Replacement for Summers?

I'm hearing that Mark Zandi may be the replacement for Obama's economic team.

The market moved randomly after the expected FOMC news.

The fact that a possibility of further quantitative easing was mentioned should be of no surprise.

Negative trends (jobs and home-pricing) are driving more people to rent, rather than buy, homes.

Despite a multi-decade improvement in affordability and the lowest interest rates we've seen in a generation, the combination of the trend towards temporary workers and the shock of the home-price drop of 2008-09 has served to increase the need and preference for renting over ownership.

This might help to explain the large ramp in multi-family housing starts in August.

The single-family residential starts number was the worst August reading in 50 years.

According to real estate maven Mark Hanson, the August single-family residential starts release was the worst starts number in 50 years of Augusts and the eighteenth worst starts month ever!

After their announcements, Microsoft and Cisco saw brief moves higher but no follow-through.

Trennert (Strategas) said on CNBC that the rash of dividend initiations/increases is just what Mr. Market ordered.

Look at the price action of MSFT and CSCO since their announcements, though. There was a brief move higher but no follow-through.

A contagion in confidence will limit the effect of monetary policy.

The prevailing bullish view from thoughtful money managers I pay attention to is that the Fed will do whatever is necessary to promote domestic economic growth and that stocks, in the fullness of time, will respond to this policy.

In other words, there is an inevitability of a bull market because growth will come at any cost.

It is my view that there is a limitation on monetary policy, as a contagion in confidence has dulled its effect and will likely be with us for some time to come.

It follows that economic growth will be uneven and inconsistent in the years ahead as the last cycle's sources of growth (specifically residential and nonresidential investment) are not readily replaced by other drivers of growth.

Away from the demand factors, the demise of the shadow-banking and securitization markets importantly limit the supply of capital and credit, and there are the headwinds of our fiscal imbalances (local, state and federal) and the policies of populism (costly regulation and higher marginal tax rates).
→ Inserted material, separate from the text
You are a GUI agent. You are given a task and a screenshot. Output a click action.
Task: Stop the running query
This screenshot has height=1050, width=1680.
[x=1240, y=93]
The market debate today is not whether there will be a double-dip. (There will not be.) The market debate today should be what does one pay for a shallow and lumpy economic recovery?
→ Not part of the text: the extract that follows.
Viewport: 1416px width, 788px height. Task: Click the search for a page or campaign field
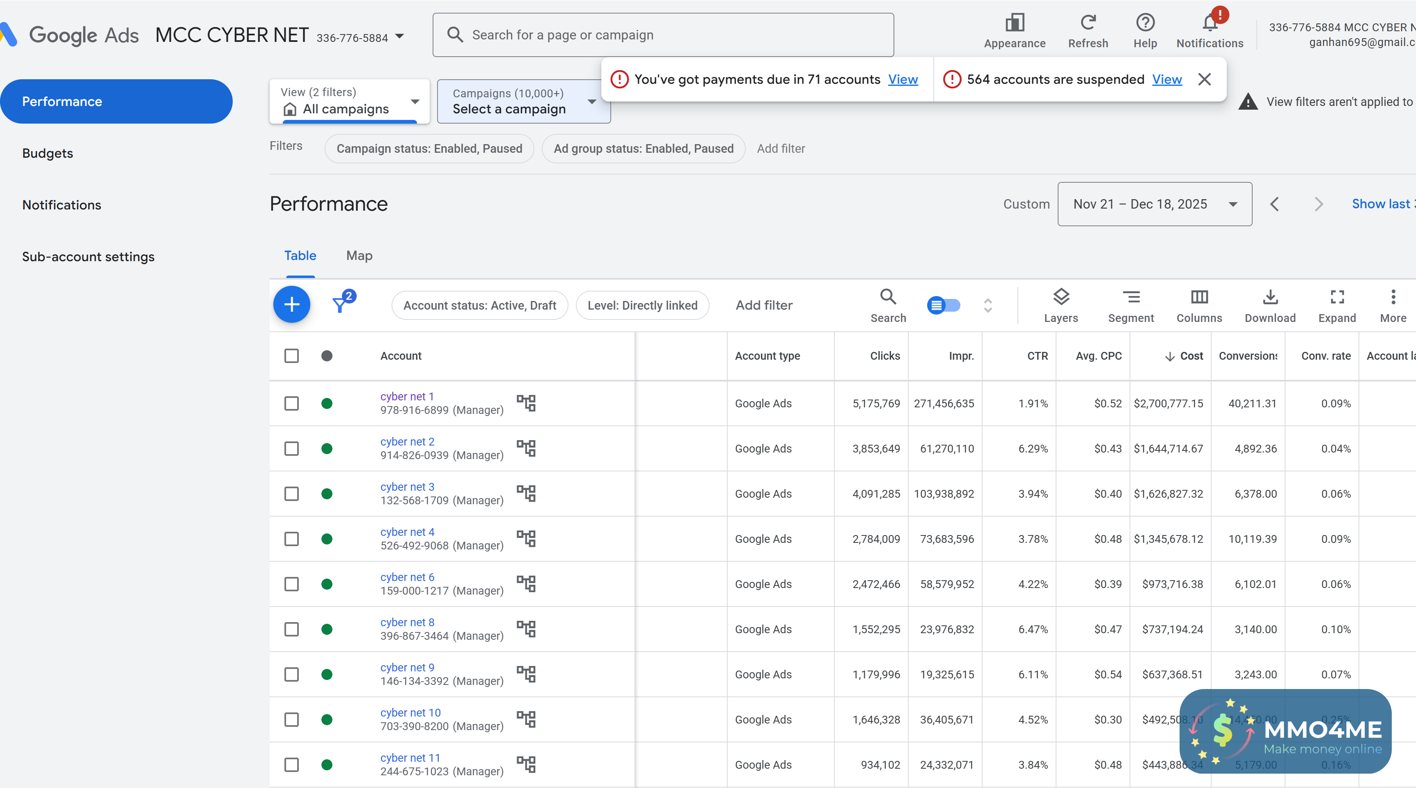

It sure seems like 13x on 2011 S&P profits is the maximum investors will pay!

Yesterday's market ramp possibly had everything to do with an outright coupon purchase of $5.2 billion in the Fed's Permanent Open Market Operations.

From my perch, the strength of the stock market on Monday had little to do with the President's CNBC town hall meeting.

Remember, on Aug. 10, 2010, the FOMC-instituted POMO directed the Open Market Trading Desk at the Federal Reserve Bank of New York "to keep constant the Federal Reserve's holdings of securities at their current level by reinvesting principal payments from agency debt and agency mortgage-backed securities in longer-term Treasury securities."

Monday's Fed operations coincided with renewed fears in Europe of needs to tap stabilization funds and an increase in Portugal and Ireland spreads. (Last night's Irish Treasury auction went well - selling $500 million Euros of debt at 4.775) and should ease some of the aforementioned concerns).

Getting back to the President's CNBC gig, there seemed nothing new in substance and delivery. BTIG's Mike O'Rourke put it succinctly in his commentary last night:

The bottom line is that the President did not budge on any of his current policies or plans. When it comes to the most highly watched policy measure, the extension of the Bush tax cuts, the President unequivocally held his ground. There were times when the President advocated that he is "pro-business," but it was rhetoric similar to what the President has espoused in the past. There were feeble attempts by commentators to spin some of the boilerplate rhetoric as a "pivot" or a "tack" to the middle. Some interpreted the market not selling off as an endorsement, but since the President did not say anything substantively new, let's not confuse coincidence with causation. Maybe consolation was provided to those in the audience as they voiced their concerns to the President directly, but as far as the business community he was theoretically targeting, the effort definitely missed the mark.